=== Section Start ===

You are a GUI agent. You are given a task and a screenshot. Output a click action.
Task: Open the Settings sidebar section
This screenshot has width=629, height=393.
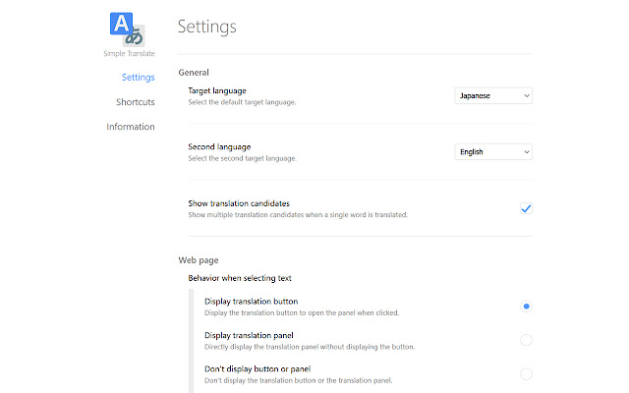click(138, 77)
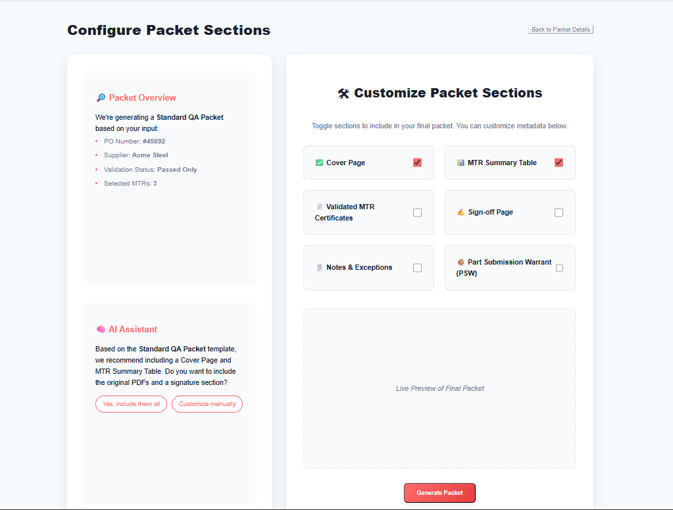
Task: Click the magnifier icon beside Packet Overview
Action: tap(101, 98)
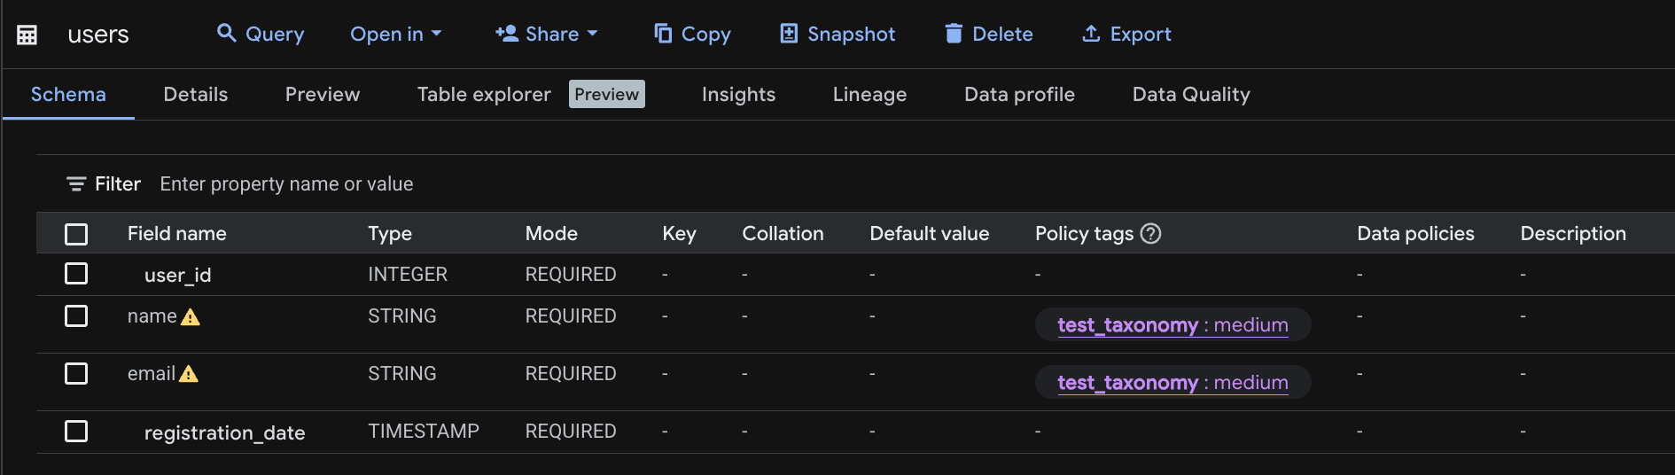Click the Delete trash can icon

954,34
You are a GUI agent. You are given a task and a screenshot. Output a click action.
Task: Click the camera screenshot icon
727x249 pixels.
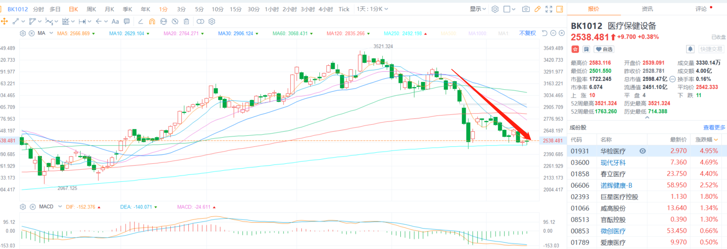pyautogui.click(x=525, y=9)
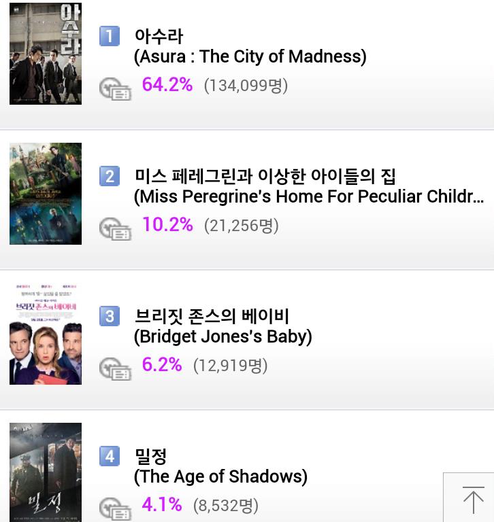Viewport: 494px width, 522px height.
Task: Select the 밀정 movie title
Action: tap(150, 456)
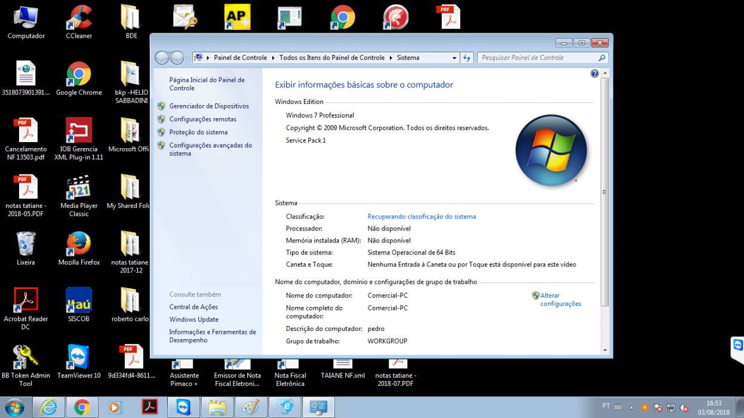Screen dimensions: 744x418
Task: Open help via the blue question mark
Action: point(594,73)
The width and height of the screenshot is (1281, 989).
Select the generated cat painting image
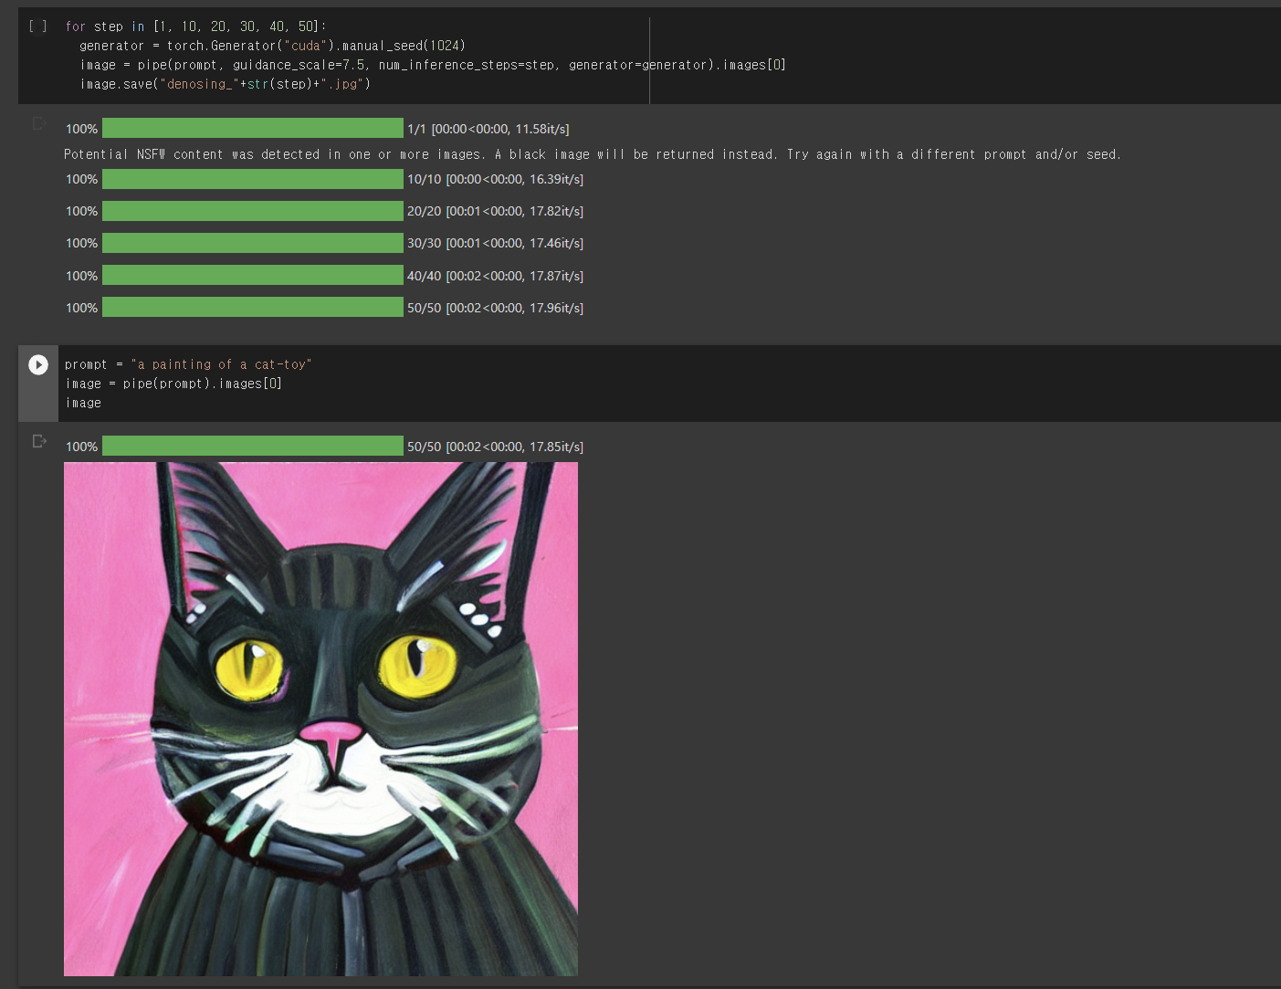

=== Section End ===

* _ABOUT THIS EXERCISE_
Pictures are to be left out; all else in the entries above is to be quoted exactly.

* _EXPECTED ANSWER_
You are a GUI agent. You are given a task and a screenshot. Output a click action.
Task: Open the Settings sidebar section
This screenshot has width=629, height=393.
click(138, 77)
Task: Click the magnifier icon beside Packet Overview
Action: tap(101, 98)
Click the Delete trash can icon

954,34
You are a GUI agent. You are given a task and a screenshot. Output a click action.
Task: Click the camera screenshot icon
727x249 pixels.
pyautogui.click(x=525, y=9)
Viewport: 494px width, 522px height.
Task: Select the 밀정 movie title
Action: tap(150, 456)
Screen dimensions: 744x418
Task: Open help via the blue question mark
Action: point(594,73)
The width and height of the screenshot is (1281, 989).
Select the generated cat painting image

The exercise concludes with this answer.